Material provided:
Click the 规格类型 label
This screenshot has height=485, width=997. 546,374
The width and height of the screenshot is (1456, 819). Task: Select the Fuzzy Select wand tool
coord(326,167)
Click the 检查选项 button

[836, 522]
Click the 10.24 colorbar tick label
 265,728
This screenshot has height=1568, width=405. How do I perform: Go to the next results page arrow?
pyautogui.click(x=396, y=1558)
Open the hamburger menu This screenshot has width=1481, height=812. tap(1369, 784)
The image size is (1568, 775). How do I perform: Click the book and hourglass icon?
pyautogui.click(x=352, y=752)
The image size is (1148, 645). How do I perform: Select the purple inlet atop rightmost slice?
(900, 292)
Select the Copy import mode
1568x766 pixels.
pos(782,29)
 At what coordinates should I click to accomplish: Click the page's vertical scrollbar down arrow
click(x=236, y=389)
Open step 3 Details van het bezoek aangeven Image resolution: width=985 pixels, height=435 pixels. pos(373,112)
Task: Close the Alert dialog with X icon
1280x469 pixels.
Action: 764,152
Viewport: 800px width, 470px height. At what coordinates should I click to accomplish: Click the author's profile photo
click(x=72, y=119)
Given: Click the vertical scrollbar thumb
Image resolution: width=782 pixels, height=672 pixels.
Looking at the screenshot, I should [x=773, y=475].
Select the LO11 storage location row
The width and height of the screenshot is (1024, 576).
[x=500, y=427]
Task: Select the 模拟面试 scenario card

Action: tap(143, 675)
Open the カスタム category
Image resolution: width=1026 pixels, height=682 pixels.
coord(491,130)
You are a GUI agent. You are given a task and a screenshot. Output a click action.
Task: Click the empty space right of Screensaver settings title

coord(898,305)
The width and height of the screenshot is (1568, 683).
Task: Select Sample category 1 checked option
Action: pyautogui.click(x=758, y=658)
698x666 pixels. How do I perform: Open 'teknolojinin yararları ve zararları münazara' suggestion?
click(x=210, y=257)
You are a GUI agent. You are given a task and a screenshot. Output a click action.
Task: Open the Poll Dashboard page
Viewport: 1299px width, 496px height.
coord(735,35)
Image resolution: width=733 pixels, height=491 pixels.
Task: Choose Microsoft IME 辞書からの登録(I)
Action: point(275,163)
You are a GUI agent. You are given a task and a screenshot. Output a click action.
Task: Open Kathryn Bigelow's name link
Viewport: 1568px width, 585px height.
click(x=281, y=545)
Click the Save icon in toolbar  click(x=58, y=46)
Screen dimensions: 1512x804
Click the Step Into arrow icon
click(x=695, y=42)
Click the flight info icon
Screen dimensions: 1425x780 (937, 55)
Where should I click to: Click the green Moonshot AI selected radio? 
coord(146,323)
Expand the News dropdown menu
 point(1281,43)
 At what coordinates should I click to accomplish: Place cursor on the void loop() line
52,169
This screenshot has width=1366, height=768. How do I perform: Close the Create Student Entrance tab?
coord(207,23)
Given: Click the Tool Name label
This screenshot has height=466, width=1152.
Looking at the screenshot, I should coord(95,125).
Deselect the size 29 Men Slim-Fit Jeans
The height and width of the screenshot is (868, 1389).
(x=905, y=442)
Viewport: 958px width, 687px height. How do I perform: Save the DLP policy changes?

Problem description:
Copy every one of the records above character for character, with each line kept unchanged and in its original order.

Exercise response:
Click the 规格类型 label
This screenshot has height=485, width=997. 546,374
The width and height of the screenshot is (1456, 819). Task: Select the Fuzzy Select wand tool
coord(326,167)
Click the 检查选项 button

[836, 522]
Click the 10.24 colorbar tick label
 265,728
This screenshot has height=1568, width=405. How do I perform: Go to the next results page arrow?
pyautogui.click(x=396, y=1558)
Open the hamburger menu This screenshot has width=1481, height=812. tap(1369, 784)
The image size is (1568, 775). How do I perform: Click the book and hourglass icon?
pyautogui.click(x=352, y=752)
The image size is (1148, 645). How do I perform: Select the purple inlet atop rightmost slice?
(900, 292)
Select the Copy import mode
1568x766 pixels.
pos(782,29)
 At what coordinates should I click to accomplish: Click the page's vertical scrollbar down arrow
click(x=236, y=389)
Open step 3 Details van het bezoek aangeven Image resolution: width=985 pixels, height=435 pixels. pos(373,112)
Task: Close the Alert dialog with X icon
1280x469 pixels.
Action: 764,152
Viewport: 800px width, 470px height. At what coordinates should I click to accomplish: Click the author's profile photo
click(x=72, y=119)
Given: Click the vertical scrollbar thumb
Image resolution: width=782 pixels, height=672 pixels.
Looking at the screenshot, I should [x=773, y=475].
Select the LO11 storage location row
The width and height of the screenshot is (1024, 576).
[x=500, y=427]
Task: Select the 模拟面试 scenario card

Action: tap(143, 675)
Open the カスタム category
Image resolution: width=1026 pixels, height=682 pixels.
coord(491,130)
You are a GUI agent. You are given a task and a screenshot. Output a click action.
Task: Click the empty space right of Screensaver settings title

coord(898,305)
The width and height of the screenshot is (1568, 683).
Task: Select Sample category 1 checked option
Action: pyautogui.click(x=758, y=658)
698x666 pixels. How do I perform: Open 'teknolojinin yararları ve zararları münazara' suggestion?
click(x=210, y=257)
You are a GUI agent. You are given a task and a screenshot. Output a click action.
Task: Open the Poll Dashboard page
Viewport: 1299px width, 496px height.
coord(735,35)
Image resolution: width=733 pixels, height=491 pixels.
Task: Choose Microsoft IME 辞書からの登録(I)
Action: point(275,163)
You are a GUI agent. You are given a task and a screenshot. Output a click action.
Task: Open Kathryn Bigelow's name link
Viewport: 1568px width, 585px height.
click(x=281, y=545)
Click the Save icon in toolbar  click(x=58, y=46)
Screen dimensions: 1512x804
Click the Step Into arrow icon
click(x=695, y=42)
Click the flight info icon
Screen dimensions: 1425x780 (937, 55)
Where should I click to: Click the green Moonshot AI selected radio? 
coord(146,323)
Expand the News dropdown menu
 point(1281,43)
 At what coordinates should I click to accomplish: Place cursor on the void loop() line
52,169
This screenshot has width=1366, height=768. How do I perform: Close the Create Student Entrance tab?
coord(207,23)
Given: Click the Tool Name label
This screenshot has height=466, width=1152.
Looking at the screenshot, I should coord(95,125).
Deselect the size 29 Men Slim-Fit Jeans
The height and width of the screenshot is (868, 1389).
(x=905, y=442)
Viewport: 958px width, 687px height. How do I perform: Save the DLP policy changes?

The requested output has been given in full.